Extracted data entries
--------
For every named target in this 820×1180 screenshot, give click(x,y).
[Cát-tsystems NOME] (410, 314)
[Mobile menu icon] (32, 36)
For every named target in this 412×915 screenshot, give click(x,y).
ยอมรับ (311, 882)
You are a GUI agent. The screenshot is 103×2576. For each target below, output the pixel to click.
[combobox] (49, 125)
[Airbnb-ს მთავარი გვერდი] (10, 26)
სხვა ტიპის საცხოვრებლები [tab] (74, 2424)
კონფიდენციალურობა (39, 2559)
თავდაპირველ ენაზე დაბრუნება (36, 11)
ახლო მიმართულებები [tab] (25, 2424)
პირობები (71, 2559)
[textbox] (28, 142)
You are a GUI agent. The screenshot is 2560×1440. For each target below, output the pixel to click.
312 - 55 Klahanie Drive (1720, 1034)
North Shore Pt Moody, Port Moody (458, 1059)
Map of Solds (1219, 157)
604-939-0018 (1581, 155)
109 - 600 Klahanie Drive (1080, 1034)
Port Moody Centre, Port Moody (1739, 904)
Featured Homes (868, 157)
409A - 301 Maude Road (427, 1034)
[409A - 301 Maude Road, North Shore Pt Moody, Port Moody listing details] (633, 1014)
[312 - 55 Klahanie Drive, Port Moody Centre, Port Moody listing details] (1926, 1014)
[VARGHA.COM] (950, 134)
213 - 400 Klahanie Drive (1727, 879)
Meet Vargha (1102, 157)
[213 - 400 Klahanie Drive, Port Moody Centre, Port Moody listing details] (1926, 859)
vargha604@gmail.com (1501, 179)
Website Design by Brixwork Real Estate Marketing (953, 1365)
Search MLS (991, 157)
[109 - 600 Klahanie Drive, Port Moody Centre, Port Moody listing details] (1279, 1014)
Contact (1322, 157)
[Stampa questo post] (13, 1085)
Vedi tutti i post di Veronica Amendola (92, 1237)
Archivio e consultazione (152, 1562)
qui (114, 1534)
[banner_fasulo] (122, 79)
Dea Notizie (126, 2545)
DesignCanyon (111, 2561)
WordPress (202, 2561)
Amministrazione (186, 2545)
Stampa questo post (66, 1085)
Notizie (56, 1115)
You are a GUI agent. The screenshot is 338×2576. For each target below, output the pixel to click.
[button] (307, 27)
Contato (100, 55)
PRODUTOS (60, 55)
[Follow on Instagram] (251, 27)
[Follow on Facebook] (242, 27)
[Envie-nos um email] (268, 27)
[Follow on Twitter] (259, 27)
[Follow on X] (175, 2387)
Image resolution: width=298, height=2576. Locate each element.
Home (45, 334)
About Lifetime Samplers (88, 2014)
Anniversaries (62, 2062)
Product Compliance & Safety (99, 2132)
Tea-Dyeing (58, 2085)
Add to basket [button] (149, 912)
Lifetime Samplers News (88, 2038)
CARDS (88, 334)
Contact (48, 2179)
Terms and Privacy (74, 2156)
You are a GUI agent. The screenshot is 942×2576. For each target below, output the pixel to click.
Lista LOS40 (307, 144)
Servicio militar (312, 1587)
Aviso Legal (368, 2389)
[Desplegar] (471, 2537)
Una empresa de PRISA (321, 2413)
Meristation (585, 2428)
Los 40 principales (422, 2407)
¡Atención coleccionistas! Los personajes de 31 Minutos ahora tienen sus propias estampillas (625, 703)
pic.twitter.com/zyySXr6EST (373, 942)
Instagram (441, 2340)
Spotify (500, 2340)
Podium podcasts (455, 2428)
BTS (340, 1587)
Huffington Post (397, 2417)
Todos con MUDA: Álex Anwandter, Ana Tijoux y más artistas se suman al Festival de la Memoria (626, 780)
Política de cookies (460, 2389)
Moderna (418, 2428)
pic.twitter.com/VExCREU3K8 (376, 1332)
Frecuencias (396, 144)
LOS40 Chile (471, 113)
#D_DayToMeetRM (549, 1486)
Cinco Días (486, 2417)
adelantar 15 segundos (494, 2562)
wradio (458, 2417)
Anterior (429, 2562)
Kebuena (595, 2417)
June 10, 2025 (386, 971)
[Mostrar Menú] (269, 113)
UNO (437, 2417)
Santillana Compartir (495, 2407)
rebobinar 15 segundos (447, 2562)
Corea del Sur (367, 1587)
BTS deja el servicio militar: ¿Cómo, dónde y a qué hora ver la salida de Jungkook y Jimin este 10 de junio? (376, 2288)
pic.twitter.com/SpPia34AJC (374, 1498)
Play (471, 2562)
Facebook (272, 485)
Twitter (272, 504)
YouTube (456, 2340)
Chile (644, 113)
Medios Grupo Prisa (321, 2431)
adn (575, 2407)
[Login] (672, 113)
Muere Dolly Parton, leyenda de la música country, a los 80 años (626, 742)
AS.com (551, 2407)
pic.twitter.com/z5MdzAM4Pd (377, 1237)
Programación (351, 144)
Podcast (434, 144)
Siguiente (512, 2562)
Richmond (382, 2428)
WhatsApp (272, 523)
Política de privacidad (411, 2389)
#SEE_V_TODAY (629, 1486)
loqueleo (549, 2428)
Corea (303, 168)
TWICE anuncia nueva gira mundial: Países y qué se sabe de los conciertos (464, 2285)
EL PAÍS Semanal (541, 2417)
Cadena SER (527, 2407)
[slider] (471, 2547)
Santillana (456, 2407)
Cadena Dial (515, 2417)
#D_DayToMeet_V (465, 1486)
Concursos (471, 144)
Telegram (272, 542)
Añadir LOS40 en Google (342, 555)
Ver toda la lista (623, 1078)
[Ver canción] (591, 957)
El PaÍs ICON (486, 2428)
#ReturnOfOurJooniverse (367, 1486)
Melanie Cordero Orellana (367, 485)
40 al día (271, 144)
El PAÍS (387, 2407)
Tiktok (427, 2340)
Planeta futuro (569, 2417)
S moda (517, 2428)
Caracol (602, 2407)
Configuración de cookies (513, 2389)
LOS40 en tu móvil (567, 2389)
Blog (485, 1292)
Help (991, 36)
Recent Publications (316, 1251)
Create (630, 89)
--------
→ **Brief**
The records above should be duplicated in full, exactly as given.

→ **Result below**
For every named target in this 820×1180 screenshot, give click(x,y).
[Cát-tsystems NOME] (410, 314)
[Mobile menu icon] (32, 36)
For every named target in this 412×915 screenshot, give click(x,y).
ยอมรับ (311, 882)
You are a GUI agent. The screenshot is 103×2576. For each target below, output the pixel to click.
[combobox] (49, 125)
[Airbnb-ს მთავარი გვერდი] (10, 26)
სხვა ტიპის საცხოვრებლები [tab] (74, 2424)
კონფიდენციალურობა (39, 2559)
თავდაპირველ ენაზე დაბრუნება (36, 11)
ახლო მიმართულებები [tab] (25, 2424)
პირობები (71, 2559)
[textbox] (28, 142)
You are a GUI agent. The screenshot is 2560×1440. For each target below, output the pixel to click.
312 - 55 Klahanie Drive (1720, 1034)
North Shore Pt Moody, Port Moody (458, 1059)
Map of Solds (1219, 157)
604-939-0018 (1581, 155)
109 - 600 Klahanie Drive (1080, 1034)
Port Moody Centre, Port Moody (1739, 904)
Featured Homes (868, 157)
409A - 301 Maude Road (427, 1034)
[409A - 301 Maude Road, North Shore Pt Moody, Port Moody listing details] (633, 1014)
[312 - 55 Klahanie Drive, Port Moody Centre, Port Moody listing details] (1926, 1014)
[VARGHA.COM] (950, 134)
213 - 400 Klahanie Drive (1727, 879)
Meet Vargha (1102, 157)
[213 - 400 Klahanie Drive, Port Moody Centre, Port Moody listing details] (1926, 859)
vargha604@gmail.com (1501, 179)
Website Design by Brixwork Real Estate Marketing (953, 1365)
Search MLS (991, 157)
[109 - 600 Klahanie Drive, Port Moody Centre, Port Moody listing details] (1279, 1014)
Contact (1322, 157)
[Stampa questo post] (13, 1085)
Vedi tutti i post di Veronica Amendola (92, 1237)
Archivio e consultazione (152, 1562)
qui (114, 1534)
[banner_fasulo] (122, 79)
Dea Notizie (126, 2545)
DesignCanyon (111, 2561)
WordPress (202, 2561)
Amministrazione (186, 2545)
Stampa questo post (66, 1085)
Notizie (56, 1115)
You are a GUI agent. The screenshot is 338×2576. For each target below, output the pixel to click.
[button] (307, 27)
Contato (100, 55)
PRODUTOS (60, 55)
[Follow on Instagram] (251, 27)
[Follow on Facebook] (242, 27)
[Envie-nos um email] (268, 27)
[Follow on Twitter] (259, 27)
[Follow on X] (175, 2387)
Image resolution: width=298, height=2576. Locate each element.
Home (45, 334)
About Lifetime Samplers (88, 2014)
Anniversaries (62, 2062)
Product Compliance & Safety (99, 2132)
Tea-Dyeing (58, 2085)
Add to basket [button] (149, 912)
Lifetime Samplers News (88, 2038)
CARDS (88, 334)
Contact (48, 2179)
Terms and Privacy (74, 2156)
You are a GUI agent. The screenshot is 942×2576. For each target below, output the pixel to click.
Lista LOS40 (307, 144)
Servicio militar (312, 1587)
Aviso Legal (368, 2389)
[Desplegar] (471, 2537)
Una empresa de PRISA (321, 2413)
Meristation (585, 2428)
Los 40 principales (422, 2407)
¡Atención coleccionistas! Los personajes de 31 Minutos ahora tienen sus propias estampillas (625, 703)
pic.twitter.com/zyySXr6EST (373, 942)
Instagram (441, 2340)
Spotify (500, 2340)
Podium podcasts (455, 2428)
BTS (340, 1587)
Huffington Post (397, 2417)
Todos con MUDA: Álex Anwandter, Ana Tijoux y más artistas se suman al Festival de la Memoria (626, 780)
Política de cookies (460, 2389)
Moderna (418, 2428)
pic.twitter.com/VExCREU3K8 (376, 1332)
Frecuencias (396, 144)
LOS40 Chile (471, 113)
#D_DayToMeetRM (549, 1486)
Cinco Días (486, 2417)
adelantar 15 segundos (494, 2562)
wradio (458, 2417)
Anterior (429, 2562)
Kebuena (595, 2417)
June 10, 2025 (386, 971)
[Mostrar Menú] (269, 113)
UNO (437, 2417)
Santillana Compartir (495, 2407)
rebobinar 15 segundos (447, 2562)
Corea del Sur (367, 1587)
BTS deja el servicio militar: ¿Cómo, dónde y a qué hora ver la salida de Jungkook y Jimin este 10 de junio? (376, 2288)
pic.twitter.com/SpPia34AJC (374, 1498)
Play (471, 2562)
Facebook (272, 485)
Twitter (272, 504)
YouTube (456, 2340)
Chile (644, 113)
Medios Grupo Prisa (321, 2431)
adn (575, 2407)
[Login] (672, 113)
Muere Dolly Parton, leyenda de la música country, a los 80 años (626, 742)
AS.com (551, 2407)
pic.twitter.com/z5MdzAM4Pd (377, 1237)
Programación (351, 144)
Podcast (434, 144)
Siguiente (512, 2562)
Richmond (382, 2428)
WhatsApp (272, 523)
Política de privacidad (411, 2389)
#SEE_V_TODAY (629, 1486)
loqueleo (549, 2428)
Corea (303, 168)
TWICE anuncia nueva gira mundial: Países y qué se sabe de los conciertos (464, 2285)
EL PAÍS Semanal (541, 2417)
Cadena SER (527, 2407)
[slider] (471, 2547)
Santillana (456, 2407)
Cadena Dial (515, 2417)
#D_DayToMeet_V (465, 1486)
Concursos (471, 144)
Telegram (272, 542)
Añadir LOS40 en Google (342, 555)
Ver toda la lista (623, 1078)
[Ver canción] (591, 957)
El PaÍs ICON (486, 2428)
#ReturnOfOurJooniverse (367, 1486)
Melanie Cordero Orellana (367, 485)
40 al día (271, 144)
El PAÍS (387, 2407)
Tiktok (427, 2340)
Planeta futuro (569, 2417)
S moda (517, 2428)
Caracol (602, 2407)
Configuración de cookies (513, 2389)
LOS40 en tu móvil (567, 2389)
Blog (485, 1292)
Help (991, 36)
Recent Publications (316, 1251)
Create (630, 89)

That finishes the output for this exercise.